Passage provided:
* begin *
Azzy back home after going AWOL over deer

Published 11:04 am Friday, March 10, 2017

Azzy back home after going AWOL over deer

Azzy

 

By John Howell
A brief, special called meeting of Batesville city officials Thursday morning overshadowed their three-hour Tuesday meeting with the good news that Azzy had been found.
Azzy is the trained Batesville Police Department German Shepherd who bolted after a deer Tuesday night when K-9 officer Greg Jones stopped to allow her out of his vehicle for a routine leg-stretching and bathroom break near the Batesville Civic Center.
Just as she jumped to the ground, the deer sprinted past, and Azzy took off “like a bolt of greased lightning,” BPD  Administrative Assistant Nita Taylor said.
Azzy’s disappearance set of a frantic search by Jones and other BPD officers as well as Facebook postings with her photo.
About 2 a.m. Thursday a Courtland man returning from work in Oxford stopped by Walmart and spotted Azzy, still wearing the police vest he had seen her wearing in the Facebook photo.
“He called her, and she came up to him,” Batesville Police Chief Jimmy McCloud told the mayor and aldermen Thursday morning.
The meeting had been called at McCloud’s request to ask aldermen to authorize a reward for Azzy’s safe return. Instead, he asked the board to commend George Dickson, the Courtland man who recognized her at Walmart.
* end *
Exercise 1: Name every person identified by name in the article about Azzy the police dog.
Exercise 2: Carry the article about Azzy forward from its final sentence.
The data that follows has no connection to the article about Azzy.

Data:
* begin *
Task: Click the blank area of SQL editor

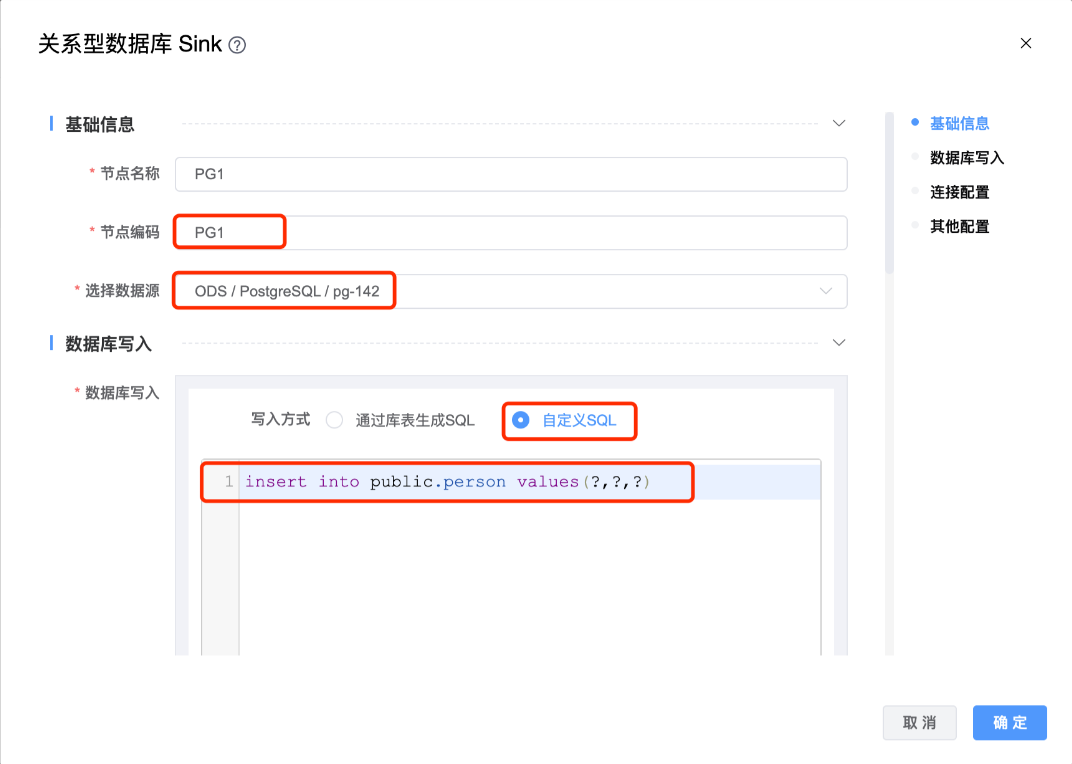Action: (528, 580)
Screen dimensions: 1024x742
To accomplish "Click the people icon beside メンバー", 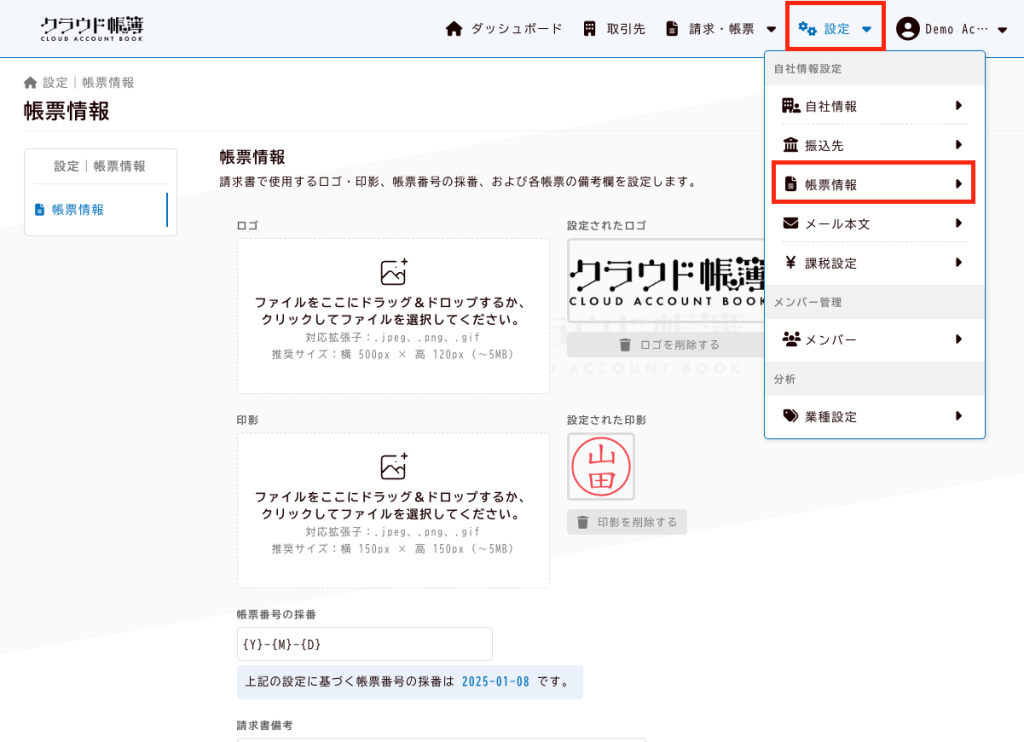I will coord(790,340).
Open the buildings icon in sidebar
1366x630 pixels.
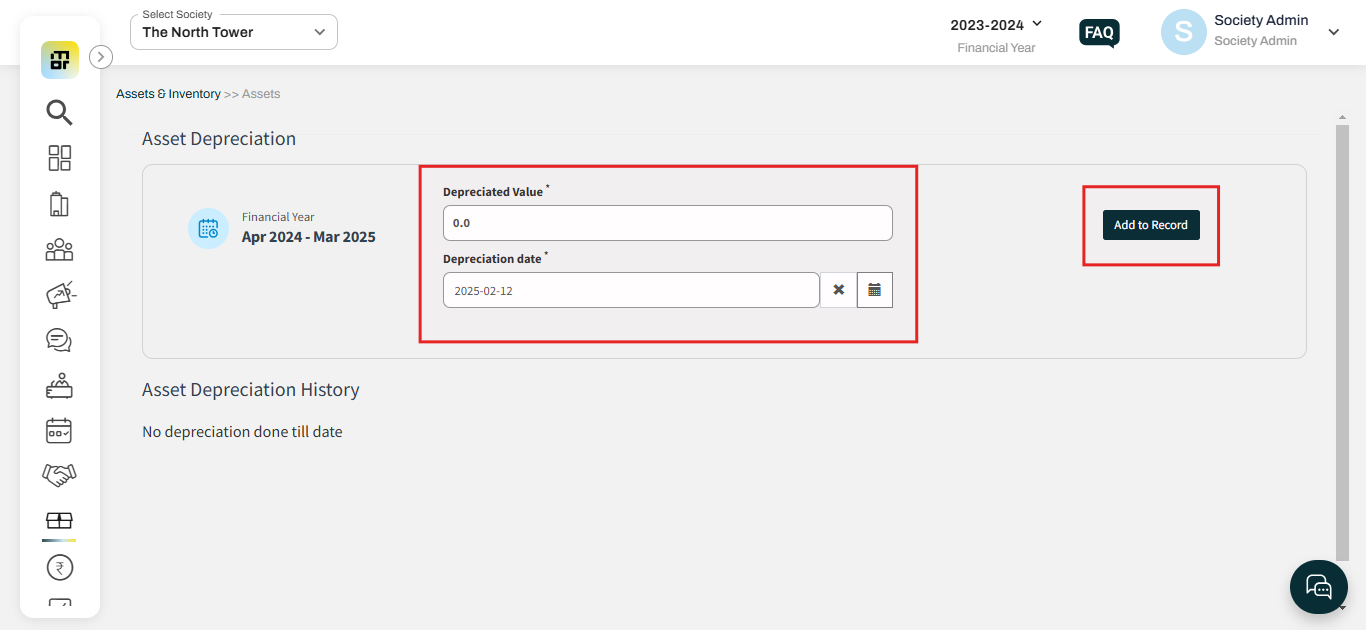pyautogui.click(x=59, y=204)
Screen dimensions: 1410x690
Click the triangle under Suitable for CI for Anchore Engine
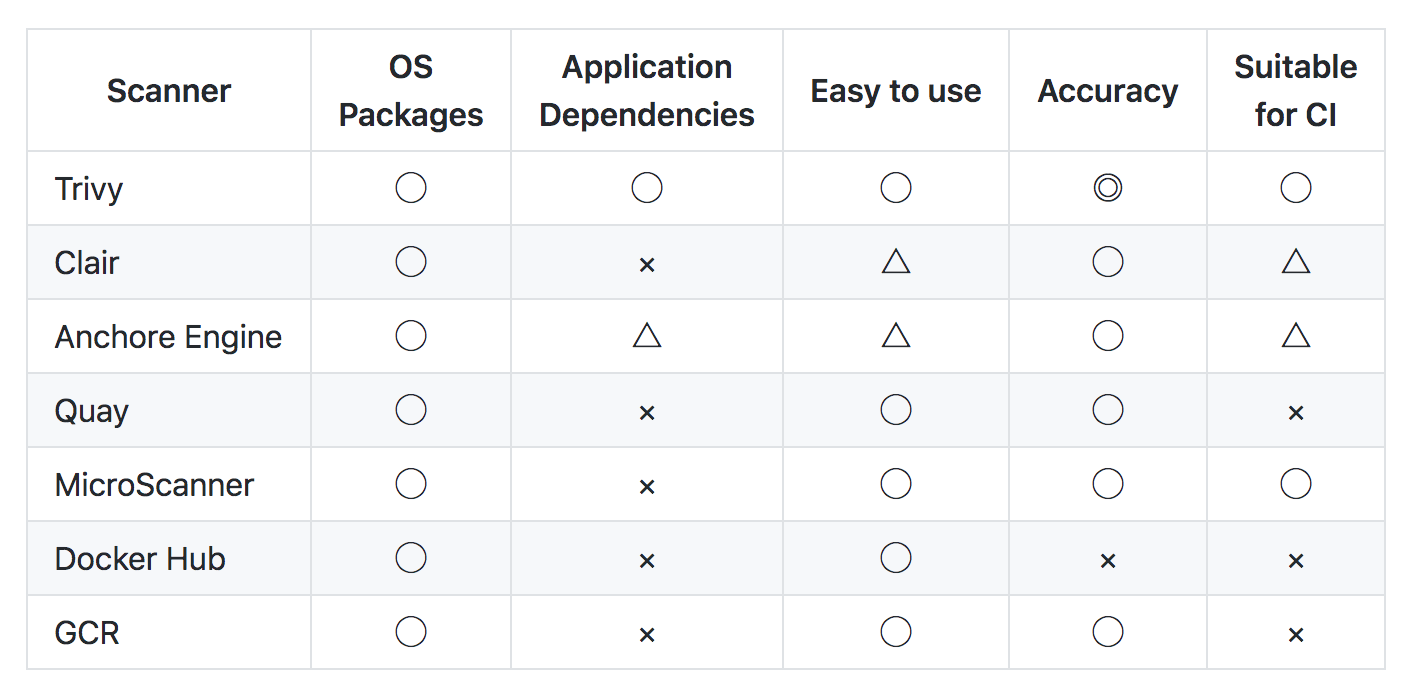[1296, 336]
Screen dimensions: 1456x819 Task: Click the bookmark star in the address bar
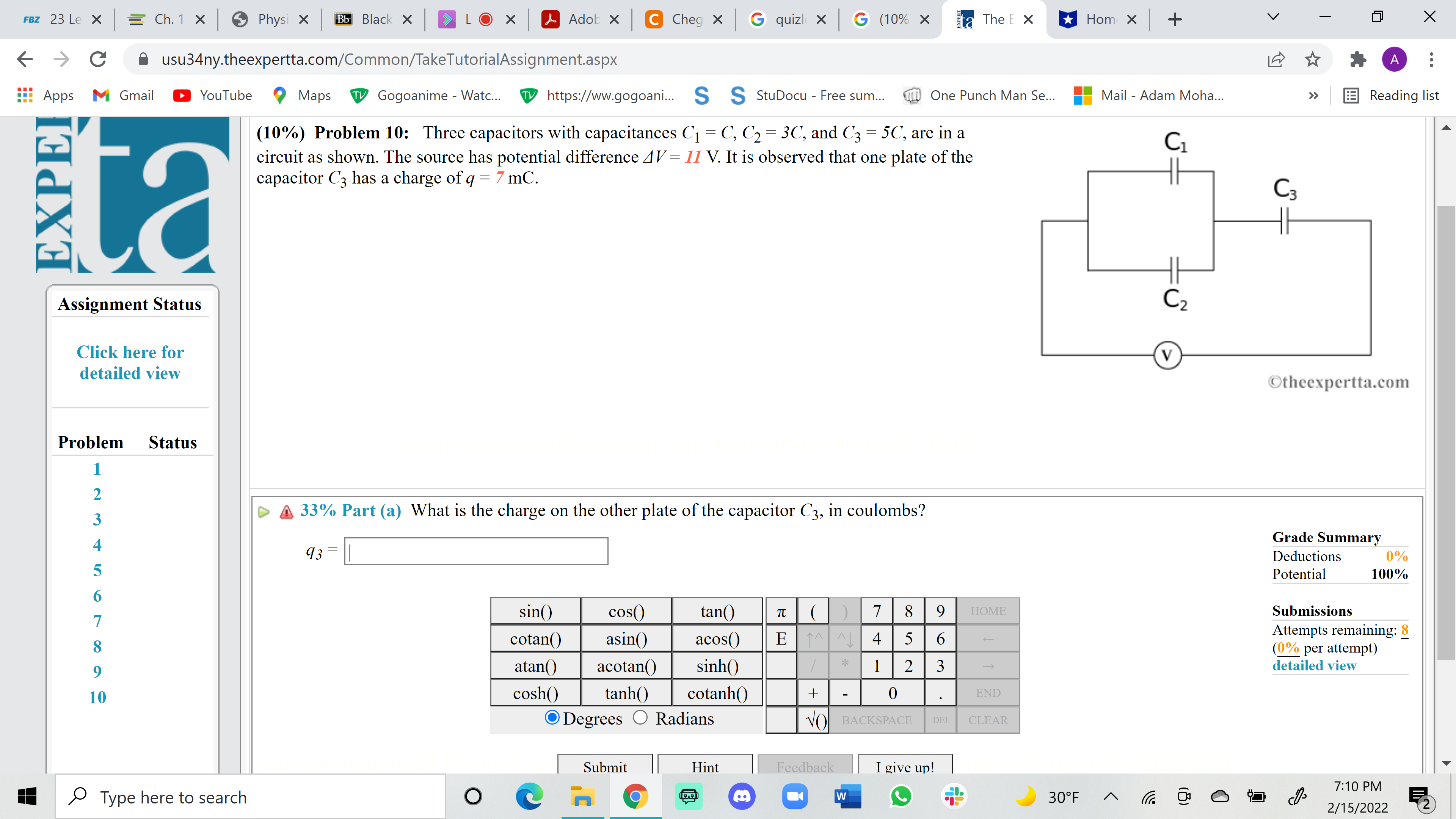pos(1312,60)
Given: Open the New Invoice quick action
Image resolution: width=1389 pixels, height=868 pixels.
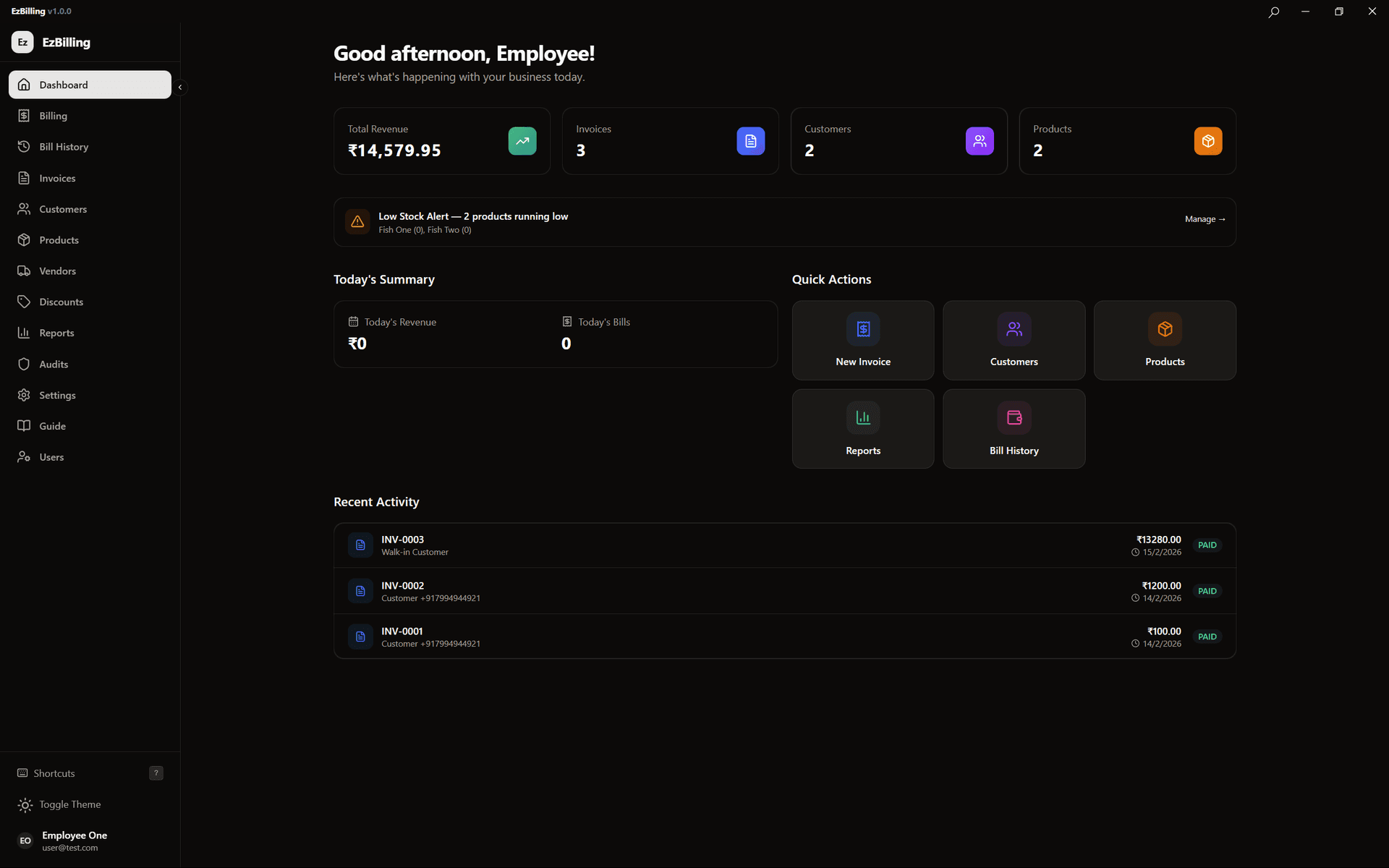Looking at the screenshot, I should tap(862, 340).
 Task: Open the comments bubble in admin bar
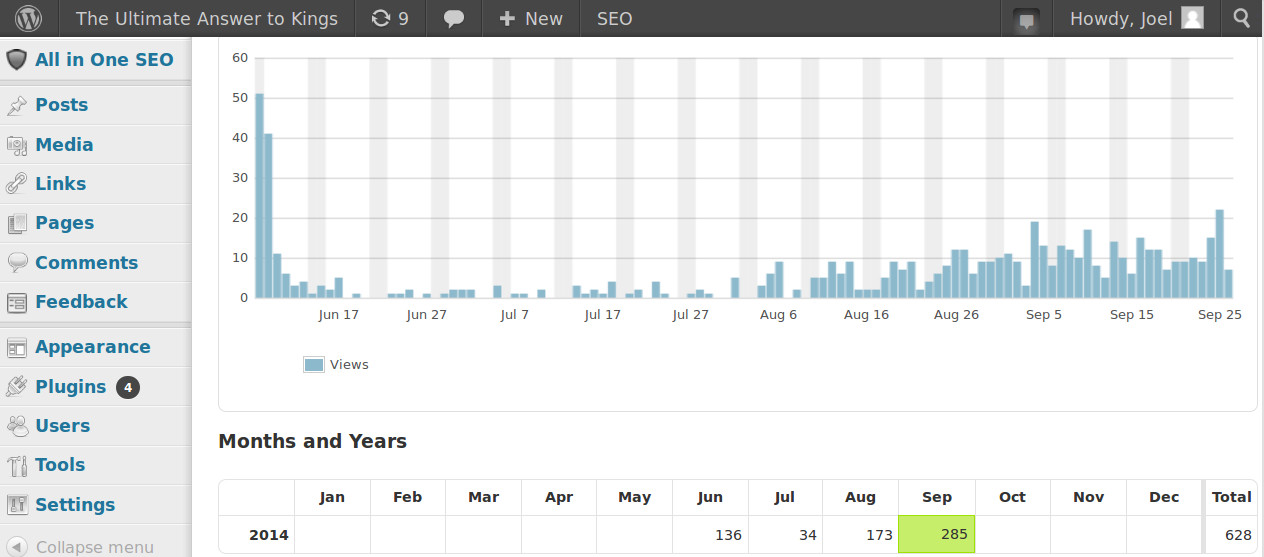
* end *
Expected output 1: John Howell, Greg Jones, Nita Taylor, Jimmy McCloud, George Dickson

Expected output 2:
“Let him know we appreciate him coming forward,” McCloud said.
Assistant City Attorney Colmon Mitchell said that “the statute lets you offer a reward — that’s the way it’s worded,” but authorizing an amount to be paid after recovery amounts to a donation to a private party, which is prohibited.
Instead, the three aldermen who attended the short-notice meeting — Bill Dugger and Teddy Morrow in addition to Harrison ­— agreed to make personal expressions of gratitude, with Harrison providing “dinner for two” at his restaurant.
“Do it for four and I’ll chip in,” Morrow said.
McCloud said that Azzy has since been fitted with a tracking collar on loan from Panola County EMS Director Daniel Cole while BPD researches the type of tracking device best suited for Azzy.
He said that she was equipped with an identification chip, but that would only reveal her owner if she was taken for veterinary care. The city has about $8,000 invested in Azzy, according to McCloud.
“Wednesday was a sad day,” McCloud said, at the police department, especially for Jones. “He was broken,” the chief said. After 27 hours of non-stop searching, “I said, Greg, you’ve go to go home and rest.”
Azzy is “doing fine,” McCloud said.
Jones is recovering.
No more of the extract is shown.